START Provided entries

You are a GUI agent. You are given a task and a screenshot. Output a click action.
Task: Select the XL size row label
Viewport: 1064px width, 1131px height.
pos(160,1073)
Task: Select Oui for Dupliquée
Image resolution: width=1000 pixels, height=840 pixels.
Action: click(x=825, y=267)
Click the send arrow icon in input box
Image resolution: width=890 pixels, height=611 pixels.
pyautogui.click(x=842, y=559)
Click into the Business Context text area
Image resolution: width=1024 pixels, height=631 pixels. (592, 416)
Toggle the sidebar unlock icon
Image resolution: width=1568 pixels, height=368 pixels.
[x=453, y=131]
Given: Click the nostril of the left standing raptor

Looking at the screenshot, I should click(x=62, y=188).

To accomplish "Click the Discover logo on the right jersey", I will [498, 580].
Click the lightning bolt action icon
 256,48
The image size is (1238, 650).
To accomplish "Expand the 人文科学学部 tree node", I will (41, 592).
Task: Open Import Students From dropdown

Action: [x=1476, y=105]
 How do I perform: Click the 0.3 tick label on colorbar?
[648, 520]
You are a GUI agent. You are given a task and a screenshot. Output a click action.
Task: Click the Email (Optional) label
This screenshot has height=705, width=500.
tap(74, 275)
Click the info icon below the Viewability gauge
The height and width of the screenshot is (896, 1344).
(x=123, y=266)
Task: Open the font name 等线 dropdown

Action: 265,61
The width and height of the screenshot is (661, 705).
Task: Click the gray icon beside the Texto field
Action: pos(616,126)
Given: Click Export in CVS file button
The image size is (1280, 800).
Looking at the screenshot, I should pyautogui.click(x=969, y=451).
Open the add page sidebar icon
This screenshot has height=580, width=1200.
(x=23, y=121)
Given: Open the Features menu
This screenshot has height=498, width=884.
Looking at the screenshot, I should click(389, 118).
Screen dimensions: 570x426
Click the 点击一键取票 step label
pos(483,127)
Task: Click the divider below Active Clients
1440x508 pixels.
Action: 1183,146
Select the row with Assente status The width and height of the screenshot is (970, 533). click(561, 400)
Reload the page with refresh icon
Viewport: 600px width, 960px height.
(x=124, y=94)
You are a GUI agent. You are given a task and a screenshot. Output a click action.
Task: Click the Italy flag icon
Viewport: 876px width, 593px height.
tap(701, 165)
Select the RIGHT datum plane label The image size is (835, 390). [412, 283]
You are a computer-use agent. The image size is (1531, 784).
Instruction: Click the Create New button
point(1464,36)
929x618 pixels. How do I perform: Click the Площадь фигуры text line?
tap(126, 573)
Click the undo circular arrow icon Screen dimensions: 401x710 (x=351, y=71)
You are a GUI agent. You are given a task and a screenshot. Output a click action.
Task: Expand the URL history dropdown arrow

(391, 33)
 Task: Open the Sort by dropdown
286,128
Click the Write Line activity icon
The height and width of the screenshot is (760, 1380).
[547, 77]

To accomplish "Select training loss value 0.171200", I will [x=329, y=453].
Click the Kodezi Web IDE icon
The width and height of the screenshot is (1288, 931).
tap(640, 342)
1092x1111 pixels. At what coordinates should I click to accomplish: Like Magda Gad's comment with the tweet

END Provided entries

Begin at the first line of the records above and restate each line word for word, stopping after the line with "Click the send arrow icon in input box".

You are a GUI agent. You are given a task and a screenshot. Output a click action.
Task: Select the XL size row label
Viewport: 1064px width, 1131px height.
pos(160,1073)
Task: Select Oui for Dupliquée
Image resolution: width=1000 pixels, height=840 pixels.
Action: click(x=825, y=267)
Click the send arrow icon in input box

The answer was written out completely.